What gets measured, gets funded
How big data can be used to secure funding for community development. As Peter Drucker, the famous management expert, said, “What gets measured, gets done” or “What gets measured, gets funded.” It isn’t merely enough anymore for recipients of government aid programs and foundation grants to show anecdotal evidence of progress. They are now being required to demonstrate proof that their programs are not only beneficial for their constituents but are also providing a positive return on investment for the program funders.
In the area of community development, it has often been challenging to measure success. Especially, as there are many intangible benefits to community programs such as improvement in the quality of life for residents. The main obstacle is not in actually getting access to data sources but rather in the analysis of the information. For example, cities already collect a huge amount of data such as tax and financial records, rates of small business ownership, school enrollment, public transportation usage etc.
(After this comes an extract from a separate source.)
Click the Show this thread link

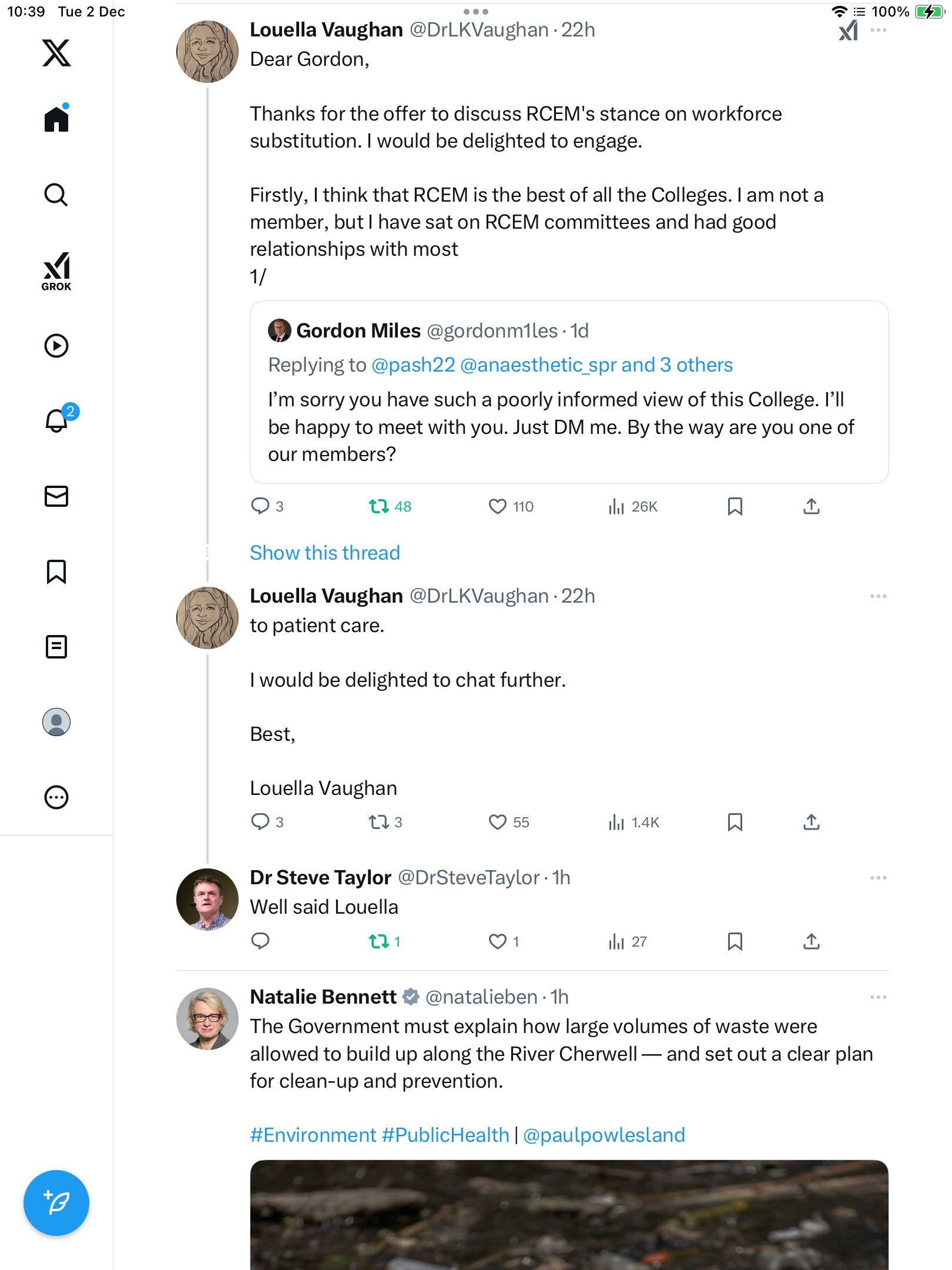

The key for community development professionals is to determine how they can use this data to prove that their programs are working.
As Paul Mattessich, an executive director at Wilder Research, explained “in order to measure the success of community development, it is important to understand the difference between measuring the process of development and measuring the outcomes of development.” In other words, there is a distinction between simply monitoring activity versus tracking the end results of those activities. For instance, it is not difficult to tally the total number of teens that are participating in an after-school program. However, data points (beyond pure attendance) need to be analyzed in order to determine whether the program resulted in a positive impact for the community as a whole. Did attendance rates at local schools go up? Did cases of vandalism go down? Did overall crime decrease? Did those students have higher graduation rates and did a higher percentage go on to college? These statistics show a much more holistic view of how a program impacted a community at large and not just the primary participants.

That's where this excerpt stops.